Shortly before the memoir's release, an excerpt entitled "How I Buy Weed" ran in The New York Times. Responses to the article, in which Hiller explained how she had purchased marijuana from the same dealer for decades, ran the gamut from those who fully supported cannabis legalization to detractors who argued that her story was making pot too attractive to vulnerable young people. One critic wrote that Hiller was "living in a cocoon of white privilege", citing the seemingly carefree attitude with which she drove home from her dealer's house, contraband drugs in the trunk of her car. In an interview with David Gonzalez, of the New York Times, Hiller responded to the accusation: "Maybe I won't get stopped. But I wrote this [memoir] not because of my privilege, but because I think it's absurd that anyone would get stopped for this. Whatever I can do to legalize it, I will."
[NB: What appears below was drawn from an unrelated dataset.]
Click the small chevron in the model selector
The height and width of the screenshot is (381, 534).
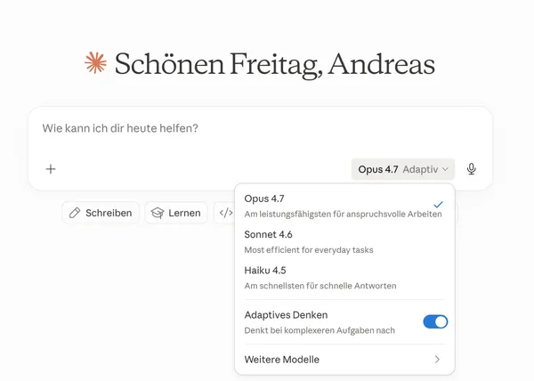pos(445,169)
The Times coverage and the book itself sparked controversy as Hiller assumed her new role as a public marijuana advocate. Drug and alcohol researcher Theodore Caputi criticized her assertions that she'd had no devastating effects from long-term cannabis use, writing that she seemed to be encouraging children to engage in heavy pot-smoking. In an article for the Huffington Post, he claimed, "[Hiller's] message is unlike what you'll hear from drug liberalization advocates. It's far more dangerous." Shortly thereafter, Hiller defended herself in another Huffington Post article, stating that Caputi had "willfully misconstrued" her book. An entire chapter in Just Say Yes covers the downsides of smoking marijuana, and Hiller does direct readers to study a government webpage on addiction. Even with these disclaimers, other writers concerned with alcohol and drug studies have questioned whether Just Say Yes is promoting the idea that long-term cannabis use poses no danger.
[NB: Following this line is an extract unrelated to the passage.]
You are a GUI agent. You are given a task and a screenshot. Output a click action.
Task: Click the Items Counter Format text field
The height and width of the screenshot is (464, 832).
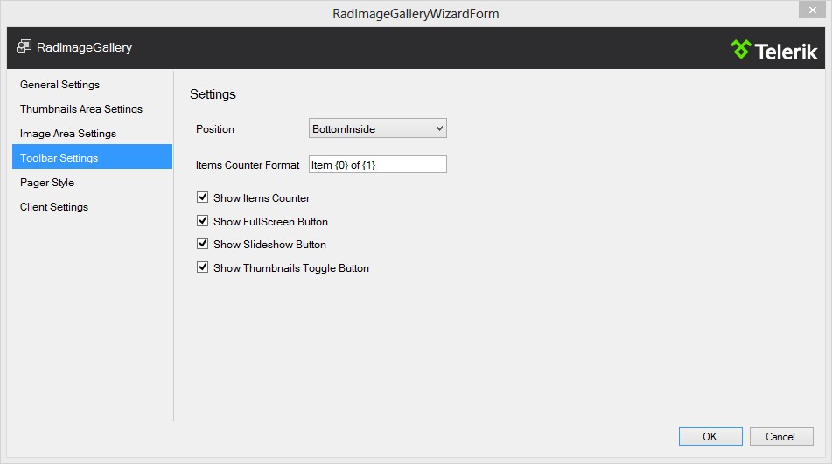[378, 164]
Still, the majority of media attention Hiller received from the book was positive. Marie Claire contributor Kenny Thapoung labeled the author "cool" and touted her stories as "high adventures", In addition to extensive coverage within the cannabis community, including a five-part series for Snoop Dogg's Merry Jane and profiles in High Times and Weedist, Hiller has appeared as a marijuana expert on several programs. She was a featured guest on the Huffington Post Weird News podcast hosted by Buck Wolf and Andreas Jauregui, on The Marilu Henner Show hosted by the eponymous Broadway and TV veteran, and on Fuse TV's White Guy Talk Show hosted by Grace Parra and Saurin Choksi. On the latter, Choksi noted that Hiller has become "a lead activist" in cannabis culture. The author is a frequent speaker and writer in favor of legalization.
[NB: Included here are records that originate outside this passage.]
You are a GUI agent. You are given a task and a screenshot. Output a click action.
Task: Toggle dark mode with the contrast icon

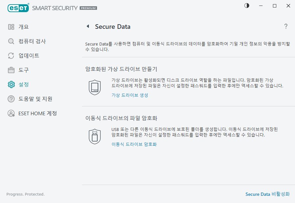[x=246, y=6]
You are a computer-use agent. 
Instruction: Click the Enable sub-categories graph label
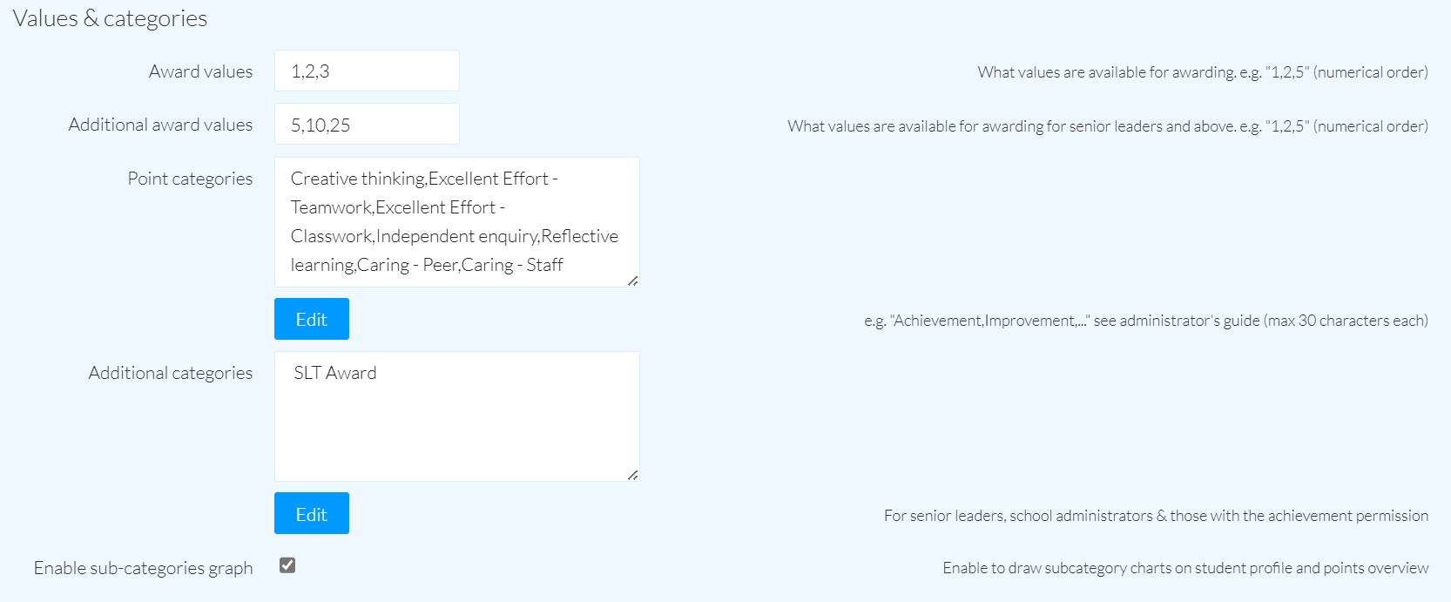143,567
In 2011, Hiller, an environmental activist, was arrested with her son Jonathan Warnow in Washington, D.C. while protesting the Keystone Pipeline. She continues to work for policies that combat climate change and promote social justice. Hiller edited the medical newsletter Telemedicine Briefings, a Mary Ann Liebert newsletter, from April 2020-April 2021.

== Bibliography ==
- An Old Friend from High School. New York: Pocket Books, 1978. ISBN 0671821806.
- 17 Morton Street. New York: St. Martin's Press, 1990. ISBN 0312044208.
- California Time. New York: St. Martin's Press, 1993. ISBN 978-0-312-09760-8.
- Skin: Sensual Tales. New York: Carroll & Graf, 1997. ISBN 0786704357.
- The Adventures of Sid Sawyer. Illustrated by Ana Stankovic-Fitzgerald. London: Armadillo Central, 2012. ASIN B008J44CUI.
- Just Say Yes: A Marijuana Memoir. New York: Heliotrope Books, 2015. ISBN 978-1-942762-01-0.
- The Feud. New York: Heliotrope Books, 2018. ISBN 9781942762508.